In this case, the Order issued on 31st December 2001 was specific and it stated that the application was to be served “forthwith and in any event on or before 4th January 2002 for interparte hearing”. I have perused each of the affidavits of Service sworn by Philip Obadiah Musenjeli Wachiya. First Defendant Stewalt L. Henderson was to be served in person. This was not done. He was said to be out of the country. It is alleged that John Irungu, a property Manager of old Mutual Insurance company Ltd accepted service but refused to acknowledge the same. One is bound to ask, under what provisions of the law was Irungu supposed to acknowledge service for Henderson who was sued as a person? No other mode of service was attempted as far as that Affidavit is concerned. The second Defendant was also not in the office, and the process server left the documents with the Secretary who had refused to accept service. That second Defendant was also to be served in person failing which other modes of service could be involved. No other mode of service was involved. Joseph K. Ndungu, the third Defendant was allegedly served through the receptionist. That could not have been a proper service. Lastly the fourth Defendant was allegedly served through the Secretary to Mr. Ngugi. The name of the same Secretary was not given. In my humble opinion, none of the Defendants was properly served by 4th January 2002 as was directed by the court and there is no evidence that other modes of service were attempted as is required by the relevant rules of order 5 of the civil Procedure Rules. Further court’s order as to the period of service was not extended either.

It is then correct that when an application was presented to the court under Certificate of urgency on 7th January 2002, seeking that the service of court process, order issued on 31. 12. 2001 and notice of penal consequences be effected on the Defendants and its members by advertisement, the Applicant had not exhausted all modes of service upon the defendants to enable the court to act under Order V Rule 17. It is also true that the service by advertisement was not superfluous as it was (if the order was properly obtained) the only valid service as the other services were all not proper.

I have now reconsidered the whole matter in the light of the new developments and I do agree that the Order for substituted service ought not to have issued as the Plaintiff had not shown that he had made attempt to effect service upon the Defendants as required in the rules preceding Order 5 Rule 17 and in any case as the order that required service to be effected on or before 4th January 2002 had not been extended, the Order of 7th January 2002 could not be effective. I have no alternative but to set aside the orders of 7th January 2002 and I do set the same orders aside.
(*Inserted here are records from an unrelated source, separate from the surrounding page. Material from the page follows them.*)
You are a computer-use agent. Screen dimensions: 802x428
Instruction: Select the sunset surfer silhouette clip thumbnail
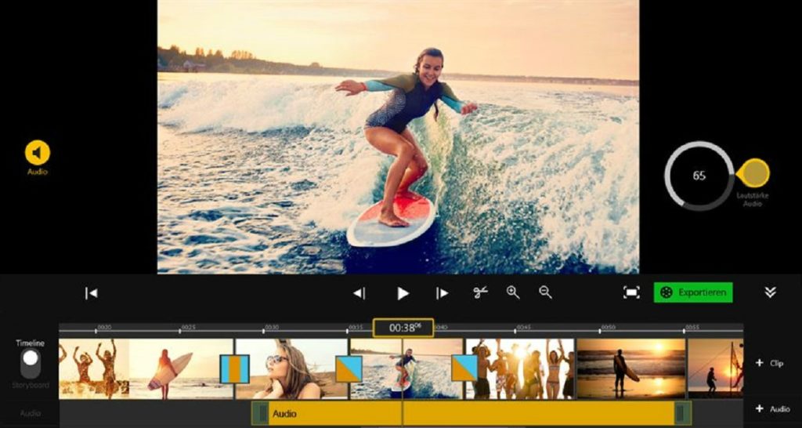pos(630,368)
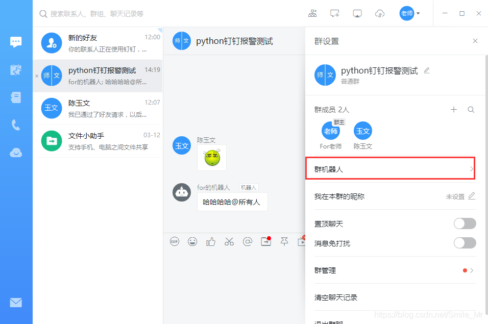Send a thumbs-up using the like icon
Viewport: 488px width, 324px height.
(210, 241)
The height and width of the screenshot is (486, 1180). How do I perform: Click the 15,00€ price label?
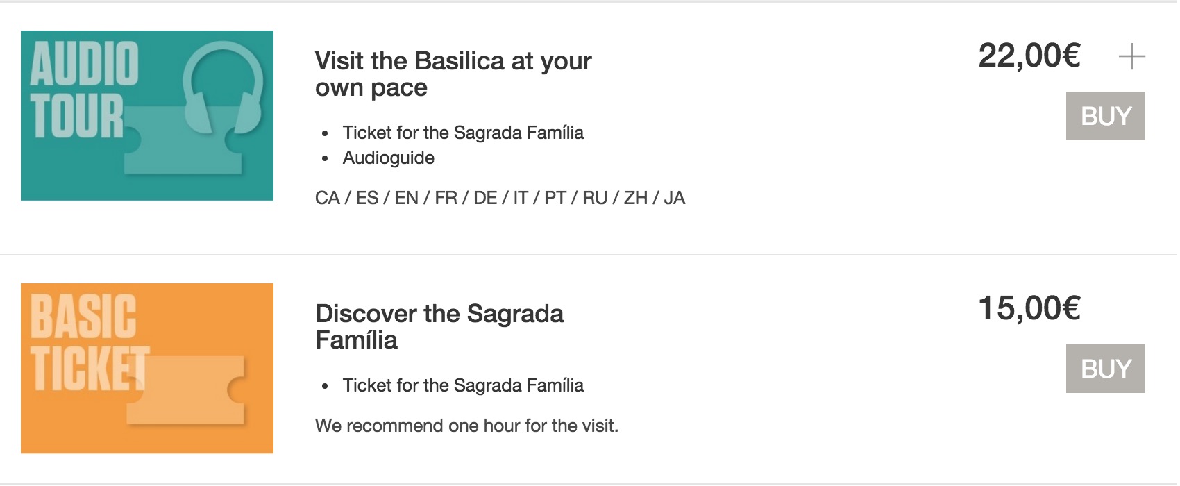pyautogui.click(x=1029, y=309)
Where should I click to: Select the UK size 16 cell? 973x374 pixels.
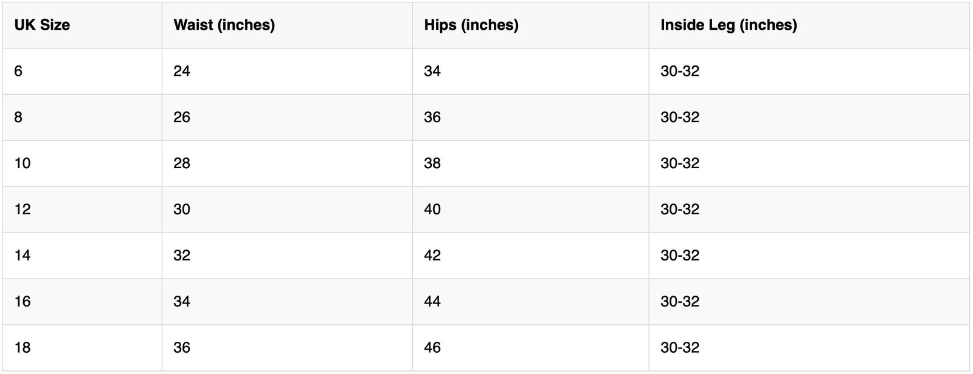23,302
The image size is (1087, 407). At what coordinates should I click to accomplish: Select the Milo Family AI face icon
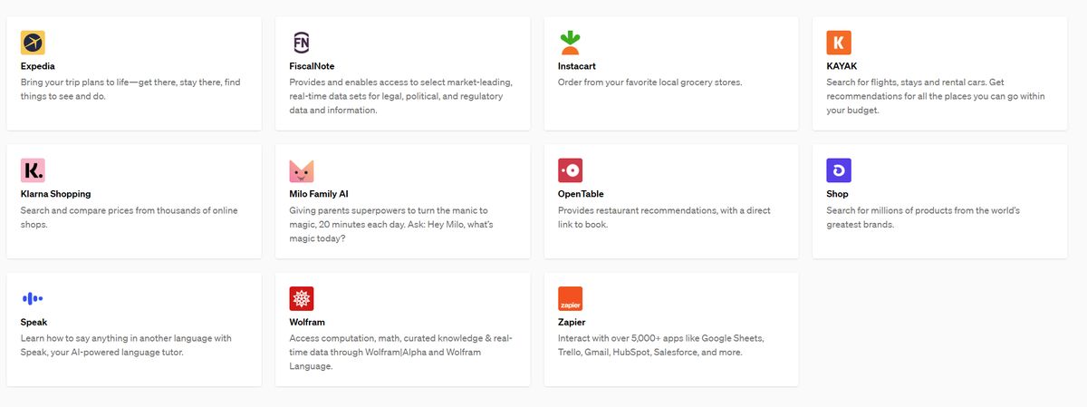[x=302, y=170]
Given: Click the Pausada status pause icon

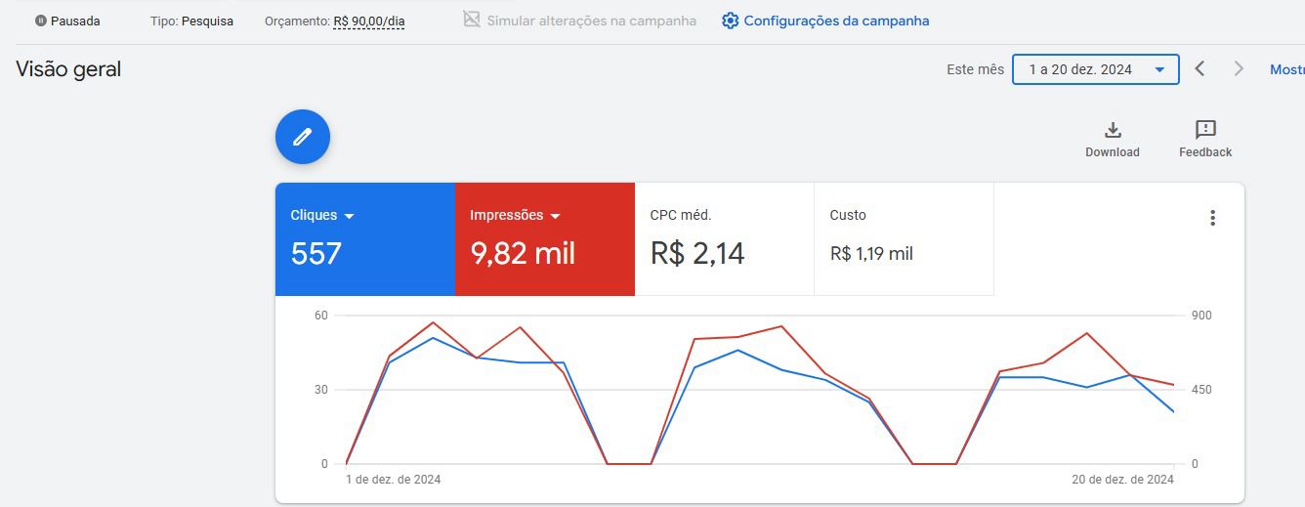Looking at the screenshot, I should click(x=41, y=21).
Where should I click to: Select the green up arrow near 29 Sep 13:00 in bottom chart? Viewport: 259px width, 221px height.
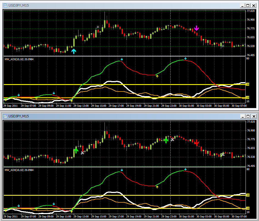[76, 150]
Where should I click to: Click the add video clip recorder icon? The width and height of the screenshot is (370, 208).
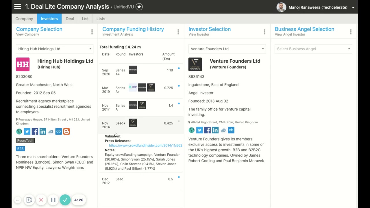(x=29, y=200)
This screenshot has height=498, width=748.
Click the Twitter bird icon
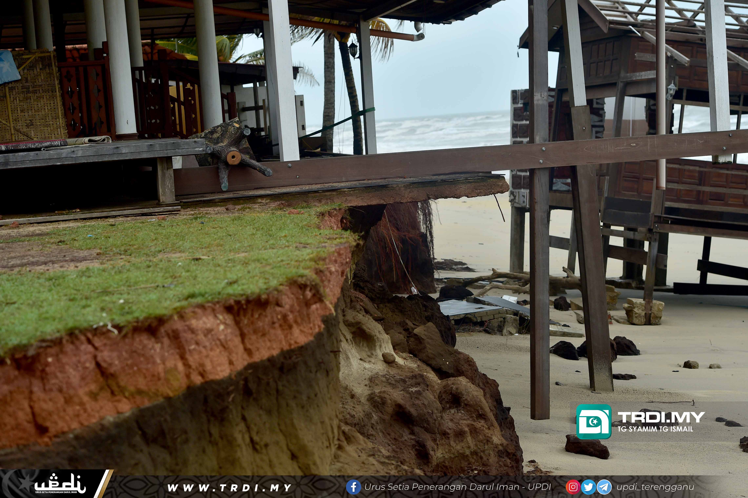[x=588, y=487]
As to the objection by the fourth Defendant, I cannot sustain it as Mr. Lutta says that the fourth Defendant is an entity capable of suing and being sued. That in effect means that the facts are in issue and there is no presumption that the facts are agreed. That being the case evidence must be adduced and thus the issues ceases to be a preliminary matter. I do however advise the Plaintiff to check its position on whether or not there is need to file a representative suit as far as the fourth defendant is concerned.

However for the time being, the objection is rejected.
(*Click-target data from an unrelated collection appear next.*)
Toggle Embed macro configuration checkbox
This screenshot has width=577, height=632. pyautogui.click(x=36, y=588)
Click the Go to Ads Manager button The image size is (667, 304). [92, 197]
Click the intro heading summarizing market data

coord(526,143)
Lastly, I do also feel that the omission in second advertisement is important as it was necessary to show that the advertisement was made pursuant to an order of the court. However for what I have stated above, I do not think this is any longer important.

The effect of the above order is that the exparte interim orders cannot be extended as there has not been proper service of the same order and the relevant court documents. The Plaintiff will obviously see what action to take to have another valid order on record if they still think the same is necessary.

The above shall be the orders of the court. No order as to costs.

Dated at Nairobi this 10th day of January 2002.